*** Block opens ***
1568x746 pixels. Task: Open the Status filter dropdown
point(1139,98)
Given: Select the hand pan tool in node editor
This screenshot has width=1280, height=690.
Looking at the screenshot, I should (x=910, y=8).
*** Block closes ***
An exact transcription of all the records is needed.

● COMPLETED EXERCISE
1568x746 pixels. Task: Open the Status filter dropdown
point(1139,98)
Given: Select the hand pan tool in node editor
This screenshot has width=1280, height=690.
Looking at the screenshot, I should (x=910, y=8).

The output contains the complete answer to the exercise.